• Brief:
Please reproduce the records word for word, starting at the first line and stopping after the line that contains "browser-titlebar: Extension manager - Install × + – □ x is". Leave the pictures out of your answer.

• Data provided:
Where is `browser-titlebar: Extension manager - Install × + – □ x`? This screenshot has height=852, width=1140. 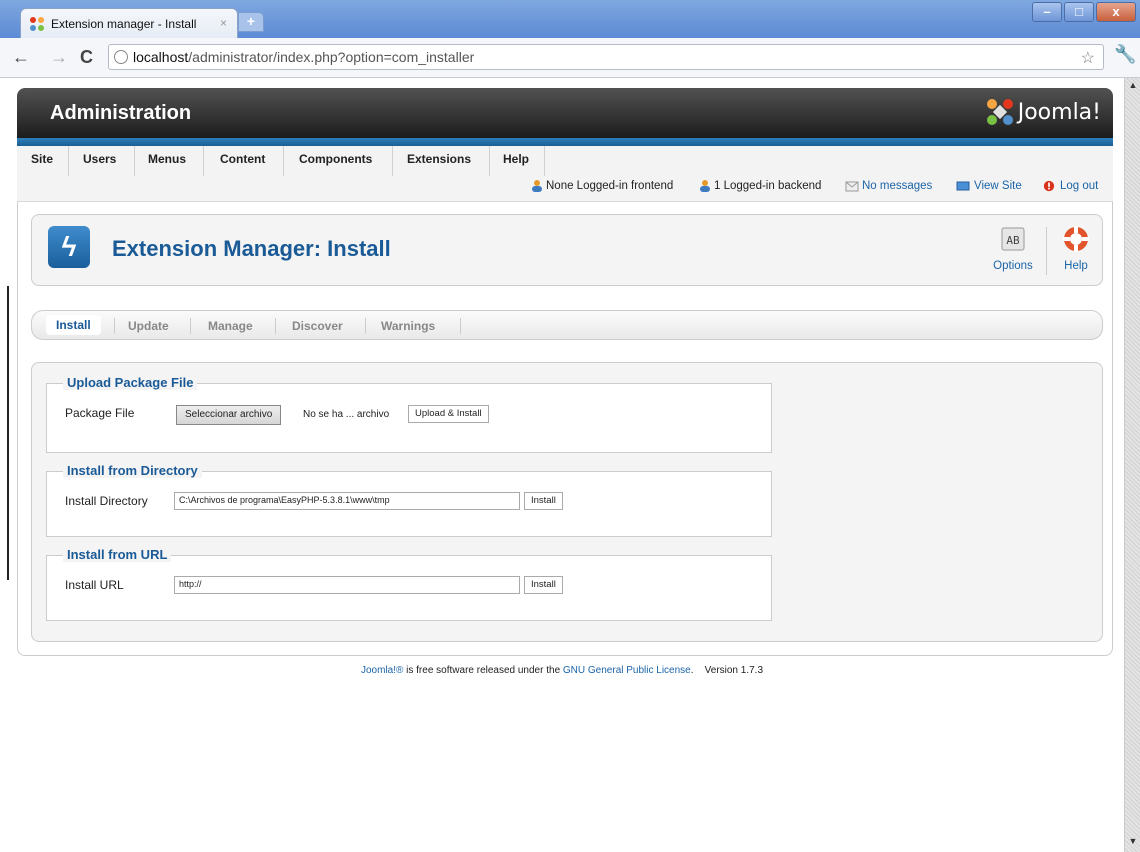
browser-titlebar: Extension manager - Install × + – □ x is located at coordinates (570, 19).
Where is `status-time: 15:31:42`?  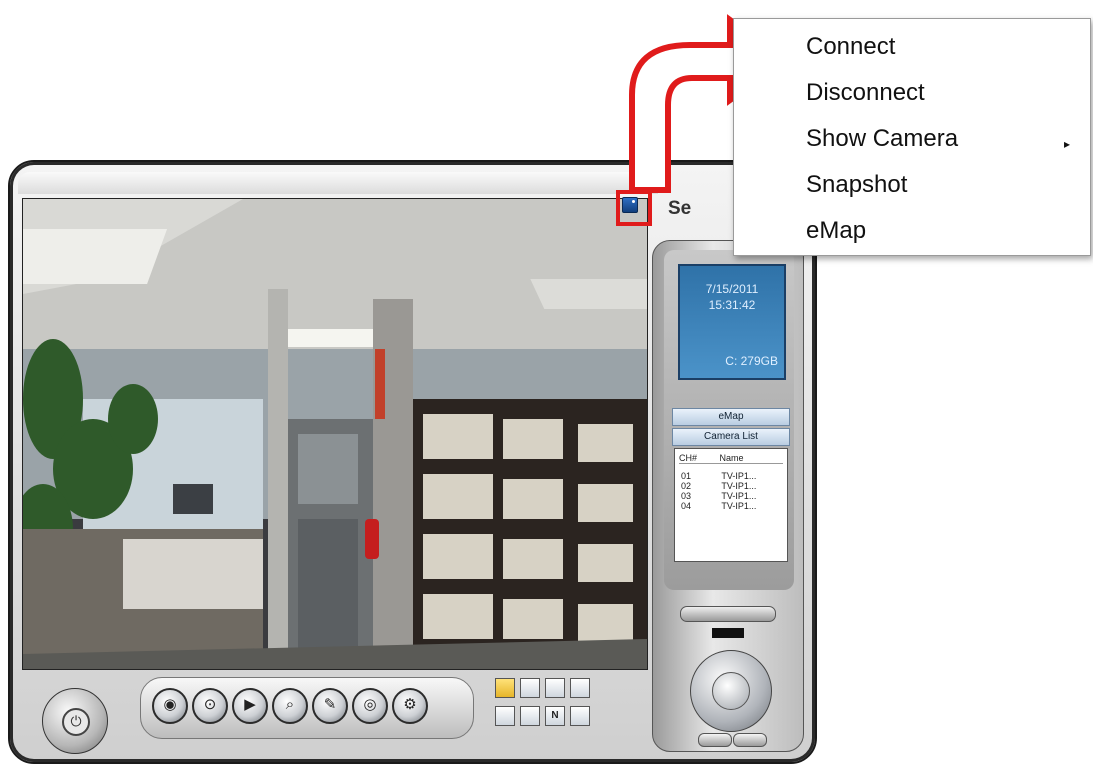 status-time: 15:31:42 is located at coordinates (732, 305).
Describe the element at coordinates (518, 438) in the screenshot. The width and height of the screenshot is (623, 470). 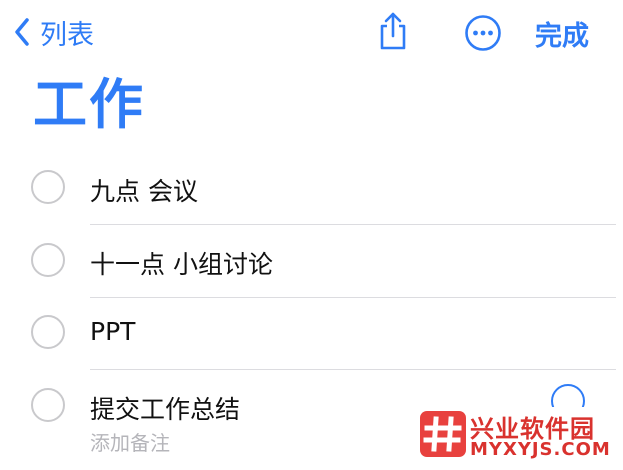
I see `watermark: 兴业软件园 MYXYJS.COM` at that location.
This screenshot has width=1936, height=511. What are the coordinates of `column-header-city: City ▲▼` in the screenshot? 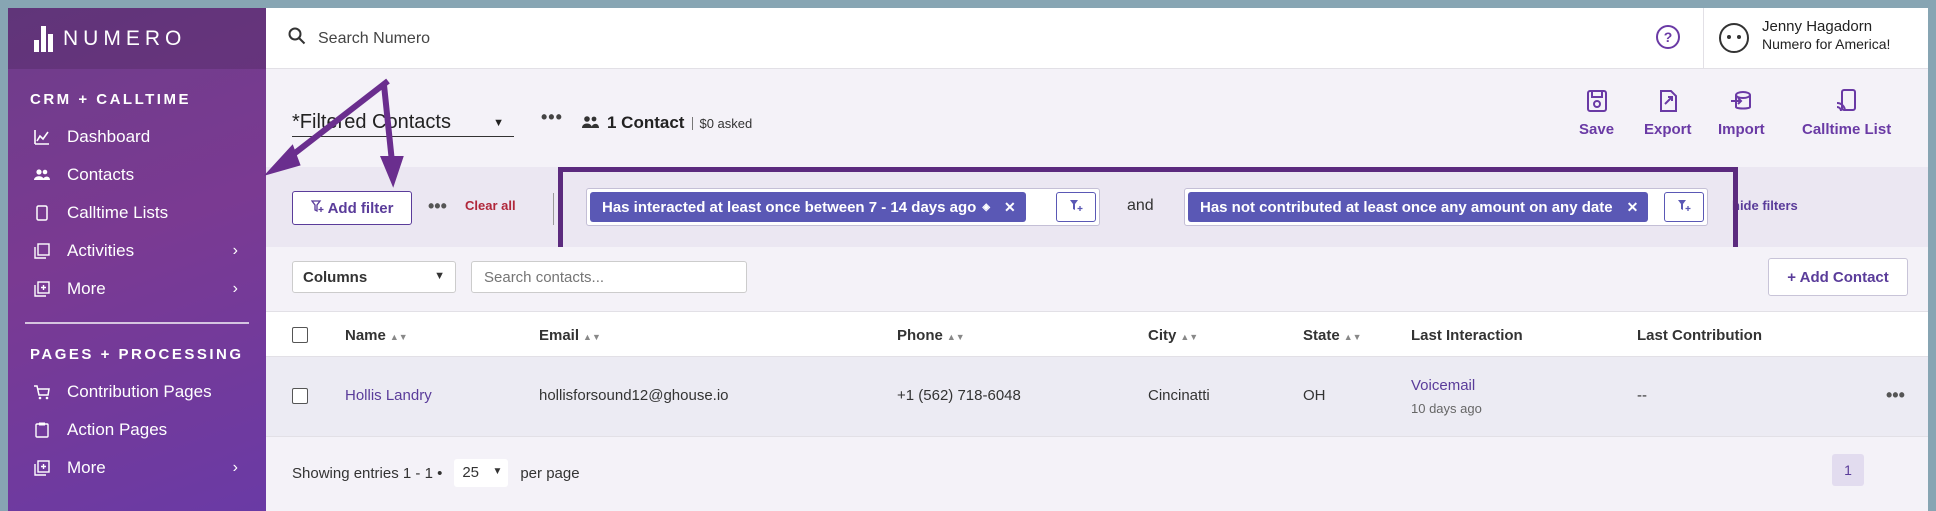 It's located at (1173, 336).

• Answer:
Where is `browser-titlebar: Extension manager - Install × + – □ x`? This screenshot has height=852, width=1140. 
browser-titlebar: Extension manager - Install × + – □ x is located at coordinates (570, 19).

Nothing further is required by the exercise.